The parties sell lamps and light bulbs online. The petitioner bought a table lamp manufactured by the respondent in a test purchase on 14 February 2019. The lamp in question did not have the symbol of a garbage can with an X through it, as required in accordance with § 9(2) of the Electronics Act. As a result, the petitioner sent the respondent a cease-and-desist letter.

The petitioner asked the Higher Regional Court of Frankfurt am Main to overturn a previous judgment by the District Court of Darmstadt (2 February 2019, Case No. 12 O 19/19) and order the respondent, under penalty of law, to refrain from marketing lamps for which the legally required symbols in terms of § 9(2) of the Electronics Act in conjunction with Annex 3, pursuant to DIN EN 50419, are not affixed on the consumer product itself, as was the case for the table lamp. The respondent asked the court to dismiss the appeal.

Competitive violation through absence of labeling

It was first necessary for the court to clarify, relatively at length, whether the provisions of the Electronics Act even constitute rules of market behavior which are subject to desistance claims. This point was disputed at first because, historically, the Electronics Act has been a statute which primarily serves purposes of waste management (cf. § 1 of the Electronics Act), which is why the District Court of Darmstadt denied the claim - unjustly, as the Higher Regional Court went on to rule. A provision constitutes a rule of market behavior in terms of § 3a of the Act Against Unfair Competition if its purpose is (at least in part) to protect the interests of market participants. Effective 20 October 2015, the following sentence was added to § 1 of the Electronics Act, which describes the purpose of the statute: "In order to achieve these waste management goals, the Act is to regulate the market behavior of the obligors." This sentence clarifies the matter.

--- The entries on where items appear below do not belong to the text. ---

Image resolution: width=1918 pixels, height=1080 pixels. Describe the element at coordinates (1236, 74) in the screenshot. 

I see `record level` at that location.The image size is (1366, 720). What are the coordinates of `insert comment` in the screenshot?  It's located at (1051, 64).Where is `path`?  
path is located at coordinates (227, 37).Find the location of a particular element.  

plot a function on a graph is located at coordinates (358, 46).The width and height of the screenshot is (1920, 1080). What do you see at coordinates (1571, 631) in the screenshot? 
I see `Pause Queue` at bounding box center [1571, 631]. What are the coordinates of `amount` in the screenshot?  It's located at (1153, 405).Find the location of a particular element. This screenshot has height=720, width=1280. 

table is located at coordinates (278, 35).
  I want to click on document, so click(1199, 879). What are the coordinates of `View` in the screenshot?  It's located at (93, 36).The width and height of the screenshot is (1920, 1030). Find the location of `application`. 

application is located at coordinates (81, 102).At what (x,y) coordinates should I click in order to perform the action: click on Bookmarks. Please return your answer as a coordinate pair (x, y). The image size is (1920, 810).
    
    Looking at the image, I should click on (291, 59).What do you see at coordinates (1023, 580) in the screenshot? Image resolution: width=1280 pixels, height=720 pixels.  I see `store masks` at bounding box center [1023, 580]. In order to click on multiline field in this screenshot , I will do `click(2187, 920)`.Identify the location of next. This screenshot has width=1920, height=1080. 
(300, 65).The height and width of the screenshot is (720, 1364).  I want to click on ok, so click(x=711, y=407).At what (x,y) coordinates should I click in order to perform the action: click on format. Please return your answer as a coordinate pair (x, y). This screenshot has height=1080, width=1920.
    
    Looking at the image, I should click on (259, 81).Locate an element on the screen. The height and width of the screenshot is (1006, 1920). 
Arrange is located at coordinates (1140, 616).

With that question settled, the elements of a desistance claim for market participants in accordance with §§ 8(1), 3 and 3a of the Act Against Unfair Competition are met relatively easily. Moreover, the respondent was unable to invoke the exceptional rule in § 9(2) Sentence 2 of the Electronics Act, according to which the symbol can be printed on the packaging, the instructions for use or the warranty certificate instead of on the device itself, if this is necessary due to the size or function of the electrical device. The respondent's instructions for use do contain the symbol. However, the element of necessity is missing: the symbol could easily have been placed on the underside of the lamp without any functional impairment. As a result, the petition for a temporary injunction was granted.

Practical tips

Pursuant to § 9 of the Electronics Act, the labeling must be permanent. One way to check is the "rub test," which is performed by rubbing the symbol for 15 seconds with water and paint thinner, two times. If the sticker is still legible with no creases and cannot simply be removed, the label has passed the test and is considered permanent.

The absence of labeling might also indicate that the manufacturer has failed to comply with its registration requirements in accordance with § 6(2) of the Electronics Act. This would have consequences for the retailer as the latter may be required to carry out inspections and selling the product may cause the retailer to qualify as a quasi-manufacturer. As a result, the retailer might have violated a rule of market behavior itself, and would also be required to register the product.